The spatial distribution of the ligand on targeted microbubbles influences the binding efficacy

Abstract

An important trait of targeted microbubbles is their binding to biomarkers for ultrasound molecular imaging and drug delivery. Using organic solvents in phospholipid-coated microbubble production results in a homogeneous ligand distribution, while dispersion of lipids directly into aqueous medium results in a heterogeneous ligand distribution. In this study, we compared the binding efficacy of ανβ3-targeted microbubbles with a homogeneous or heterogeneous ligand distribution in vitro and in vivo using confocal microscopy.
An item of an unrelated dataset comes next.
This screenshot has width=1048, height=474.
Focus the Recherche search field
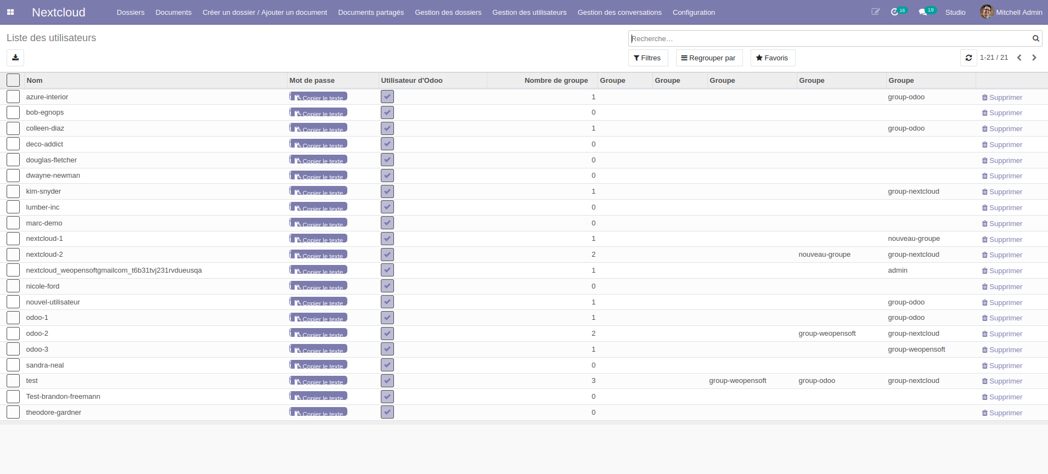[829, 38]
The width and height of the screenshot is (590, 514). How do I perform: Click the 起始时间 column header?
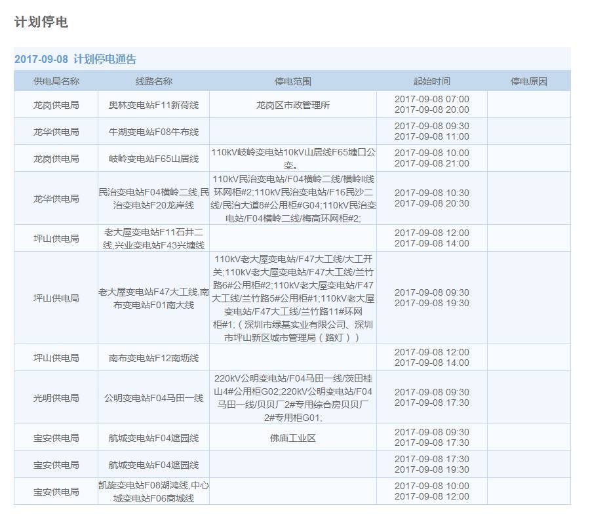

For in vitro studies, human umbilical vein endothelial cells grown statically and under physiological flow were used. For in vivo studies, chicken embryos (day 5) were used. Microbubbles having a homogeneous ligand distribution bound 1.55× more than microbubbles having a heterogeneous ligand distribution in vitro statically, while in vitro under flow this was 1.49× more at 1.25 dyn/cm2 and 1.56× more at 2.22 dyn/cm2; in vivo this was 1.25× more. The dissociation rate in vitro was lower for bound microbubbles with a homogeneous than heterogeneous ligand distribution at low shear stresses (1–5 dyn/cm2). In conclusion, when producing phospholipid-coated targeted microbubbles using organic solvents is preferable over directly dispersing phospholipids in aqueous medium for optimal binding. [Funding by the Phospholipid Research Center (No. KKO-2017-057/1-1) and NWO (VIDI Project No.17543) is gratefully acknowledged.]